C’è stato un tempo, che i più anziani ancora ricordano, nel quale telefonare significava barcamenarsi tra centralini pubblici, avvisi per mancato recapito, attese perché dalla cabina si liberasse il posto: i cellulari erano di là da venire, s’intende, e il telefono fisso uno status symbol, segno di agiatezza o quantomeno di una certa stabilità economica non così comune in un paesotto com’era Montichiari.
Oggi che gli elenchi telefonici sono pressoché scomparsi dalle nostre case e il numero di apparecchi di rete fissa drasticamente in calo già da anni, appare quasi anacronistico immaginare di essere presenti tra gli ‘abbonati’ o dover dipendere dalle ‘signorine del telefono’.
Già, ma chi erano costoro?
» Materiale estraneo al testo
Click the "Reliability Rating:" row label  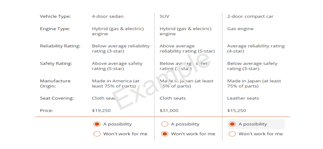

In gergo tecnico dovremmo parlare di “operatori di commutazione” che mettevano in comunicazione gli utenti tra loro: era, pertanto, una professione preziosa e fondamentale per quanti possedevano nella loro abitazione o nel negozio il telefono a manovella, strumento che consentiva di chiamare e di ricevere chiamate ma esclusivamente, appunto, tramite il centralino pubblico.
A quest’ultimo ci si rivolgeva, va da sé, anche quando non si possedeva il telefono al proprio domicilio ed era quindi doppiamente necessario affidarsi alle solerti mani dell’operatrice.
Le linee terminavano ai tavoli di commutazione dove ogni utente era associato a una presa a jack; la connessione tra le due linee era realizzata dalla telefonista inserendo le spine di un apposito strumento di lavoro, il cosiddetto “cordone di collegamento”, nei jack corrispondenti ai due utenti.
A Montichiari il locale sede del centralino pubblico era ubicato in via Trieste, accanto alla storica rivendita di biglietti Apam e prima ancora del tram, gestito fino al 1964 dalla Stipel e in seguito dalla Sip.
Nella foto vediamo chiaramente una delle telefoniste, la signora Piera Botturi, con la cornetta all’orecchio e il suo solito, inconfondibile e consueto sorriso.
Vicino a lei un altrettanto sorridente giovane del tempo, Giuseppe Bertasi, attento a comprendere lo strano meccanismo che ha di fronte e al quale spettava recapitare fisicamente i biglietti di avviso di chiamata; possiamo desumere il periodo a cui risale l’immagine osservando il voluminoso elenco di Milano, collocato sulla destra dell’operatrice, che reca sul dorso “1951-1952”.
Assieme alla Botturi il centralino era ‘presidiato’ dalla Nobildonna Palma Scovolo e da Emma Uggeri, entrambe purtroppo già scomparse: il servizio era attivo dalle 7 alle 22,30 non essendovi a Montichiari, a differenza che in altri comuni, i ‘notturnisti’.
Curioso è anche il cartello appeso che si nota sulla sinistra e che invita a essere in regola con la tassa prima di “corrispondere” sulle linee telefoniche.
Il servizio delle telefoniste monteclarensi durò sino alla fine del 1966, a seguito dell’avvento (in ritardo rispetto ai paesi limitrofi) dell’automatizzazione dei telefoni che consentì finalmente di chiamarsi senza più “intermediari”, con una evidente comodità e in maniera più rapida anche se più costosa.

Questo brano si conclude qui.